My mom paused for a moment, and then said to me, “Andrea, maybe he wants you to spend more time thinking about him. He still wants to be in your life.”

I was surprised; I had thought that in order to move forward, I needed to move on. I had thought I needed to fill the hole in my life with other good replacements—none of which ever fit quite right. A few weeks later, I was searching the internet for meaningful grief-related quotes to share at my campus chapter’s final AMF meeting of the year. One of the first ones I found shared Mitch Albom’s words that “death ends a life, not a relationship.” I kept reflecting on his words and my mom’s words, and I began to think about what my attitude toward my grief journey had become.

It was at our final peer support group meeting of the year, as we took a few minutes to write letters to our loved ones, that it became clear to me: I had been trying to convince myself that my grief journey was a path that I had already traveled. I wrote to my dad about how I regretted getting so caught up in moving forward that I forgot to bring him along with me. As I kept writing, I realized that my grief journey is not something that’s intended to end. I hadn’t realized that I had been looking for a destination, a point where I would be “over” the loss of my dad.
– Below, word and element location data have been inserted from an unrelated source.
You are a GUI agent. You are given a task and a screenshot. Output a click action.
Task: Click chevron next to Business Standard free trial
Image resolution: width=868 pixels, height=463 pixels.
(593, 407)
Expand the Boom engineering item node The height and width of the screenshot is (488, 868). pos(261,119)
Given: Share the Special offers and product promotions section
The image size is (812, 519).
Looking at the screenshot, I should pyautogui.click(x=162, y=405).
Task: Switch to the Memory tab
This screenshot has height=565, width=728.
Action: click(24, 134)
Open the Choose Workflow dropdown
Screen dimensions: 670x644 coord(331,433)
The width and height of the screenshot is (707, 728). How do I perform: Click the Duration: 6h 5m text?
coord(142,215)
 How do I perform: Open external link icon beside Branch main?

Since that meeting, I have continued reflecting and taking new steps on my grief journey. I understand now that feeling pain at big life changes, or little day-to-day moments, because he’s not here with me the way I thought he would be is not something to be feared or something that I face alone. Instead, these are opportunities to remember my dad and invite him into my life in new ways, by sharing memories of him with others or doing something small to honor him. He’s still my dad, and he can still be a part of my life, even as I move forward.